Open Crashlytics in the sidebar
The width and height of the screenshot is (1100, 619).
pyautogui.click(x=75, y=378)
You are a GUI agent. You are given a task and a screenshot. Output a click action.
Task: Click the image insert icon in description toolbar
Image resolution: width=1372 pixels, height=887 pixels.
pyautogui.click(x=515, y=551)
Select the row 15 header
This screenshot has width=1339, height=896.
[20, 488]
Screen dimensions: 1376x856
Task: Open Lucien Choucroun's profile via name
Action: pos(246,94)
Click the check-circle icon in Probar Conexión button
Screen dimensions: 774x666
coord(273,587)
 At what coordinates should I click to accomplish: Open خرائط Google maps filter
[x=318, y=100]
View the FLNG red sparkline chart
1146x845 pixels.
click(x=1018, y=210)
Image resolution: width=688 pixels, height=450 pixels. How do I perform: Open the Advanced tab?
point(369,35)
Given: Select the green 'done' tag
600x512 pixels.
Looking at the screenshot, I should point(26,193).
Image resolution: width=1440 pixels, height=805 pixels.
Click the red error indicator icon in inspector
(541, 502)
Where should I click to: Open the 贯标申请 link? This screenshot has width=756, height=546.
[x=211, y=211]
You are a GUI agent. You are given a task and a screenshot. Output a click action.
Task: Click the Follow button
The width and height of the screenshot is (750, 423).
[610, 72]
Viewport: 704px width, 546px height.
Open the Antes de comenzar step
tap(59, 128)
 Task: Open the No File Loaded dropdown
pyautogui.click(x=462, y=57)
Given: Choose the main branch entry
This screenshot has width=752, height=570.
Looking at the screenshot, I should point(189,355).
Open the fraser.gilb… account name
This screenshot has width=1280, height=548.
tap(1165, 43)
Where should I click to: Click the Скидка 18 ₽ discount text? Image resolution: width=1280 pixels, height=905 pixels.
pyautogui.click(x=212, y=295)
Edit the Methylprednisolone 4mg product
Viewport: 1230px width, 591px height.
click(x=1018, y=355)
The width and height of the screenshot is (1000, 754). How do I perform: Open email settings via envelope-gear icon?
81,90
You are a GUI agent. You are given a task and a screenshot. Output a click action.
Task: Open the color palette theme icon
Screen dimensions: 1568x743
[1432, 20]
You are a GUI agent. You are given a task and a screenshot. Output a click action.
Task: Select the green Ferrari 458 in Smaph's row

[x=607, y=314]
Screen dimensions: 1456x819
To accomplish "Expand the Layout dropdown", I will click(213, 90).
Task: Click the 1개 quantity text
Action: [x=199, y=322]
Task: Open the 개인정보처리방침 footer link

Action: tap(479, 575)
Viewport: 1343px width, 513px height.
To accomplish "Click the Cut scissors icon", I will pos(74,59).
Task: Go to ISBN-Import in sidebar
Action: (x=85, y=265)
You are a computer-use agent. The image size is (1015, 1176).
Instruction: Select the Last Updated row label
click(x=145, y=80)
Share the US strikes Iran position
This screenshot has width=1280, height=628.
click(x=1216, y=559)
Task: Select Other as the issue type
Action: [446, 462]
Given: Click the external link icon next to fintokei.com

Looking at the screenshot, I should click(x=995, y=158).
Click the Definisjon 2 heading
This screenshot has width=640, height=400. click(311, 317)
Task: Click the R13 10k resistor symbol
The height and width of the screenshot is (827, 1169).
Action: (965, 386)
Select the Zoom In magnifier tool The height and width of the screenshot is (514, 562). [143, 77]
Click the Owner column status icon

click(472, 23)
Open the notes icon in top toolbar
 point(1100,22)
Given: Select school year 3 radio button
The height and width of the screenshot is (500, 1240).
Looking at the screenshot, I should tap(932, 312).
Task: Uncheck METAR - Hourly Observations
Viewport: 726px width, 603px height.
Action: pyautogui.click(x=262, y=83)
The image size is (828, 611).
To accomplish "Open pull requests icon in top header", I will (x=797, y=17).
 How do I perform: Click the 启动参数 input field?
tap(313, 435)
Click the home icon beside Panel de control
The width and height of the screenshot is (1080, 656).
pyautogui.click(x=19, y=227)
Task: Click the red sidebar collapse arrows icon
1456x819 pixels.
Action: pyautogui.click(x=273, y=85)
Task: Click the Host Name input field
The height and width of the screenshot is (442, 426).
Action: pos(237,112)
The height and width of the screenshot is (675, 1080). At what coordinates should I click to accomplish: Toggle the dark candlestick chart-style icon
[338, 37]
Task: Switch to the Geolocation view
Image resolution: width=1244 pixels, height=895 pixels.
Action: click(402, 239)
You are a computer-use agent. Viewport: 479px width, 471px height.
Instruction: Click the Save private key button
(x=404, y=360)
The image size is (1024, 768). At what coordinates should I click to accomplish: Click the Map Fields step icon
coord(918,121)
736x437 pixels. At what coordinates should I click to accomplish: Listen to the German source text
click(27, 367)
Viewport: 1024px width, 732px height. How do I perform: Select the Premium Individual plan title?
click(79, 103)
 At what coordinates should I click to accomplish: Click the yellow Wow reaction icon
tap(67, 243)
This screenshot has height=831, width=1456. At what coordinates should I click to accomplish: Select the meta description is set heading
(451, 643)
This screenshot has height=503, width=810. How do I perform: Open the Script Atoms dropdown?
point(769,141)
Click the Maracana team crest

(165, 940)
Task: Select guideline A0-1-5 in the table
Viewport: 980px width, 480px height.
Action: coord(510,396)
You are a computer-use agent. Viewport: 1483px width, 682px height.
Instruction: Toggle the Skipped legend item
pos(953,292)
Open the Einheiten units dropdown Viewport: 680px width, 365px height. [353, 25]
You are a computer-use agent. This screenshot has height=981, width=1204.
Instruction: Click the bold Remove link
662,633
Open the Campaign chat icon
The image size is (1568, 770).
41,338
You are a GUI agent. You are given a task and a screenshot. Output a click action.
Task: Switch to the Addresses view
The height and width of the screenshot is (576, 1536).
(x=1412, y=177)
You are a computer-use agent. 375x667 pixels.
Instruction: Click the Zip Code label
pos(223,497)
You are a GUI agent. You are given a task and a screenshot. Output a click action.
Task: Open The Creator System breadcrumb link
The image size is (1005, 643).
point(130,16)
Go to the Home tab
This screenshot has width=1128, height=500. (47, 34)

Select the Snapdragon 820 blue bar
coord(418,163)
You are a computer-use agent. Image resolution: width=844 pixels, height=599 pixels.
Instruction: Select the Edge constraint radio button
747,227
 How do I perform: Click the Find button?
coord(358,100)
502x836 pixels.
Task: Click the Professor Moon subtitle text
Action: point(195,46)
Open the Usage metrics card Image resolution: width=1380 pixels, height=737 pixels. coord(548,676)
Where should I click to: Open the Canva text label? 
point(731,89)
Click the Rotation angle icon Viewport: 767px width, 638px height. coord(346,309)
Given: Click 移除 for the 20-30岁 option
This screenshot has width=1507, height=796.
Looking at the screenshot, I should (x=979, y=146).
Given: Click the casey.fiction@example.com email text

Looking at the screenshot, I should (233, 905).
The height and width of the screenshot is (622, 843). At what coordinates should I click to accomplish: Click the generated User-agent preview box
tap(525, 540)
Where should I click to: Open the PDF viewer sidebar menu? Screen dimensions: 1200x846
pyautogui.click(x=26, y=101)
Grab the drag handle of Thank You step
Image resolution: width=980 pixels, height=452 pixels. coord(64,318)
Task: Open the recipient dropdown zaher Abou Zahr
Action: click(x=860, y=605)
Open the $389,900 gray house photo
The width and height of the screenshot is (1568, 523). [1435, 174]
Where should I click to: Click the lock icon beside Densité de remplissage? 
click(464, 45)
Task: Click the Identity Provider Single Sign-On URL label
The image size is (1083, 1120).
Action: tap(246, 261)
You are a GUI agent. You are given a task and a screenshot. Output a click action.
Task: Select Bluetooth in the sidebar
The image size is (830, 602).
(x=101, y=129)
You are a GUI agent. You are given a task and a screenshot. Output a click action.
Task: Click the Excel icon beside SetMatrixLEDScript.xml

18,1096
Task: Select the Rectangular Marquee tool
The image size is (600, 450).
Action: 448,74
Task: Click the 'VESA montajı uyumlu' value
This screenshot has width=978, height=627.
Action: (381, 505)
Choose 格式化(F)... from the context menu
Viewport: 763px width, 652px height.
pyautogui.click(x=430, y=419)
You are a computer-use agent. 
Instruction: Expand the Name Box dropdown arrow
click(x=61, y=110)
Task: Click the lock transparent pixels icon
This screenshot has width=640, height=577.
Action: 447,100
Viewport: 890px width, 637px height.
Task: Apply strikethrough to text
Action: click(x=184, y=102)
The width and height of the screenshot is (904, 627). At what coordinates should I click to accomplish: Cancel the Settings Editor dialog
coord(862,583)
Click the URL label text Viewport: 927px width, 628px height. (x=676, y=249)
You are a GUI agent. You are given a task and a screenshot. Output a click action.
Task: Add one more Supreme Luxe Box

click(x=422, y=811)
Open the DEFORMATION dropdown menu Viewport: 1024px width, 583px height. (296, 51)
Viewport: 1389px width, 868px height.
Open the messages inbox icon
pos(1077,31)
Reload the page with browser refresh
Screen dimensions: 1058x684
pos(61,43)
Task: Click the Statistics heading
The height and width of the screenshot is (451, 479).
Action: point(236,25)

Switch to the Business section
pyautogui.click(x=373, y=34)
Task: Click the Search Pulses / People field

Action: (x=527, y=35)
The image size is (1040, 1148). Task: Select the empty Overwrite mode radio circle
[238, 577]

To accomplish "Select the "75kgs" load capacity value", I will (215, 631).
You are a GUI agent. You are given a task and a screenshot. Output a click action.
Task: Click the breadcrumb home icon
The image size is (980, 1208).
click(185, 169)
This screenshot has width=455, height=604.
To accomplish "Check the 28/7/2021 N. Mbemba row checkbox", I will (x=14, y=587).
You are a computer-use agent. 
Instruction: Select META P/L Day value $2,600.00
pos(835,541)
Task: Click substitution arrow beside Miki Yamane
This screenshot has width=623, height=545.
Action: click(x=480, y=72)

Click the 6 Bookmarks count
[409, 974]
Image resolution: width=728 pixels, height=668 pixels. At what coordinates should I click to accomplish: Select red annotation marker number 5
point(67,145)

> [Prompt] Above are the records; repeat exactly the lines from the one holding "Viewport: 980px width, 480px height." down to the one holding "You are a computer-use agent. This", end lines included.

> [Response area]
Viewport: 980px width, 480px height.
Action: coord(510,396)
You are a computer-use agent. Viewport: 1483px width, 682px height.
Instruction: Toggle the Skipped legend item
pos(953,292)
Open the Einheiten units dropdown Viewport: 680px width, 365px height. [353, 25]
You are a computer-use agent. This screenshot has height=981, width=1204.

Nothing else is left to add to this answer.